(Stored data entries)
--*--
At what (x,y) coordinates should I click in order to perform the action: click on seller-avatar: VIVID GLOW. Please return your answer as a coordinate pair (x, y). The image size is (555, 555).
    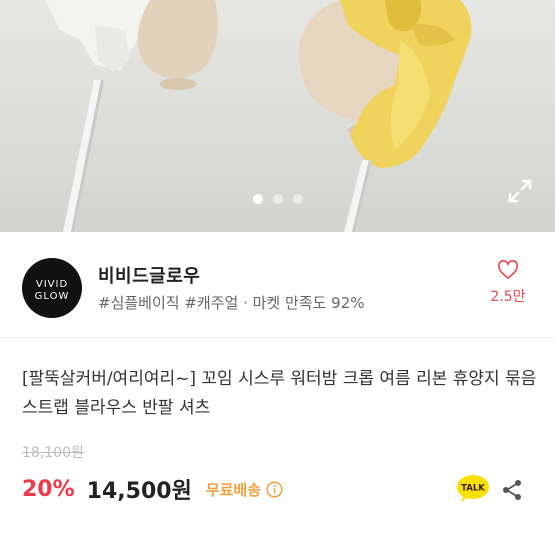
    Looking at the image, I should click on (52, 288).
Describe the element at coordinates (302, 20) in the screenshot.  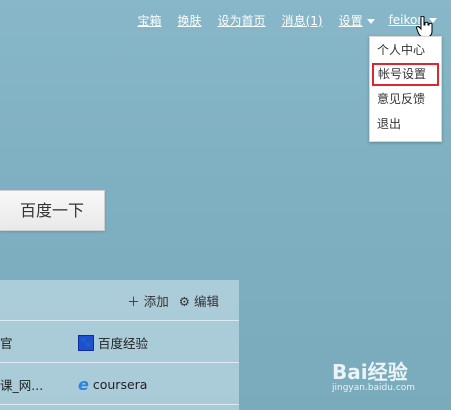
I see `nav-messages: 消息(1)` at that location.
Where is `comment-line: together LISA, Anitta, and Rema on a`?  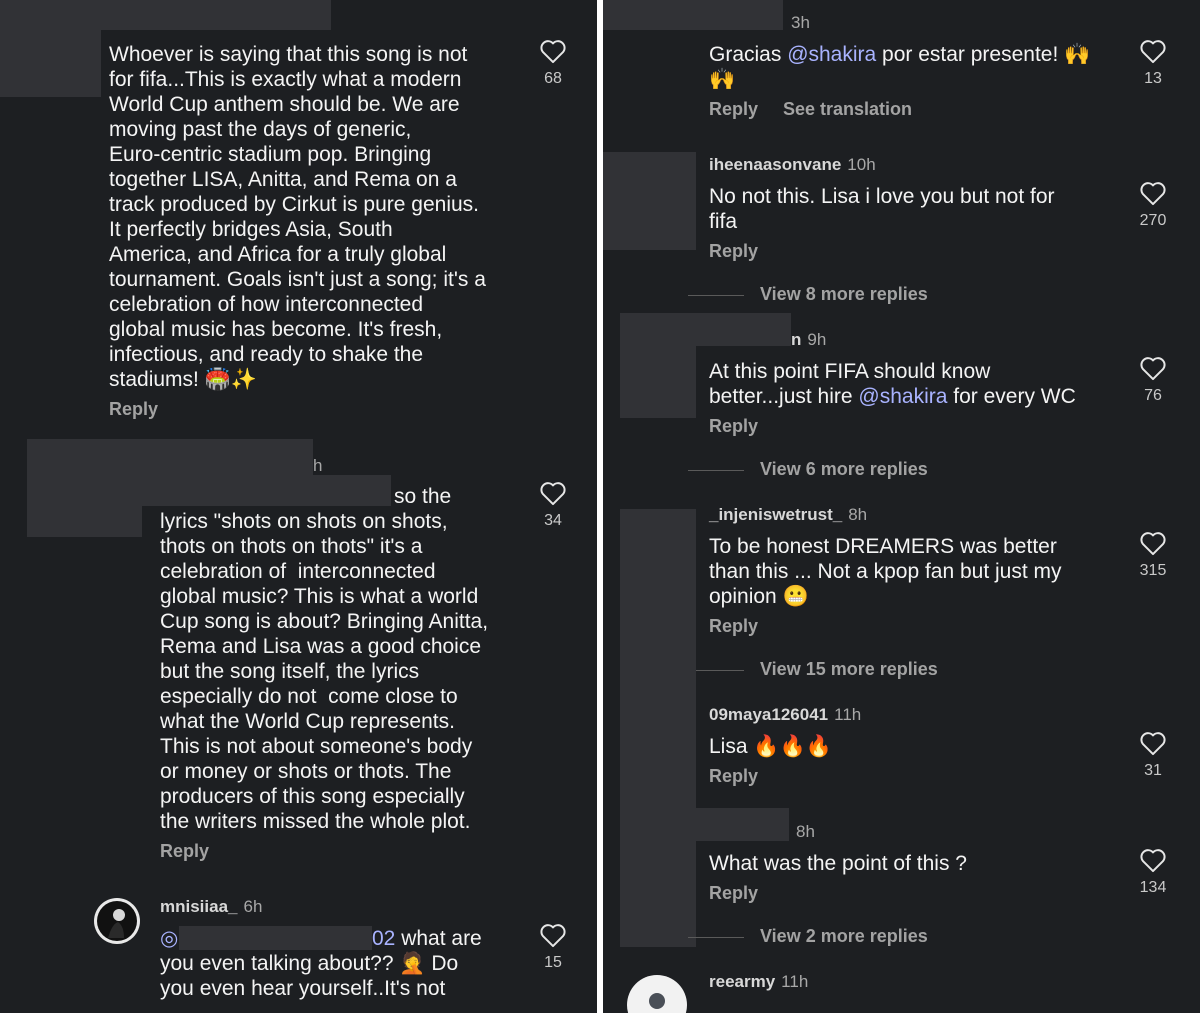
--*--
WHAT THE EXERCISE ASKS: Rewrite all the lines with "screenshot" replaced by "screen capture", keeping everything else unchanged and leaving out the pictures.

SOLVED EXERCISE:
At what (x,y) coordinates should I click in order to perform the action: click on seller-avatar: VIVID GLOW. Please return your answer as a coordinate pair (x, y). The image size is (555, 555).
    Looking at the image, I should click on (52, 288).
Describe the element at coordinates (302, 20) in the screen capture.  
I see `nav-messages: 消息(1)` at that location.
Where is `comment-line: together LISA, Anitta, and Rema on a`?  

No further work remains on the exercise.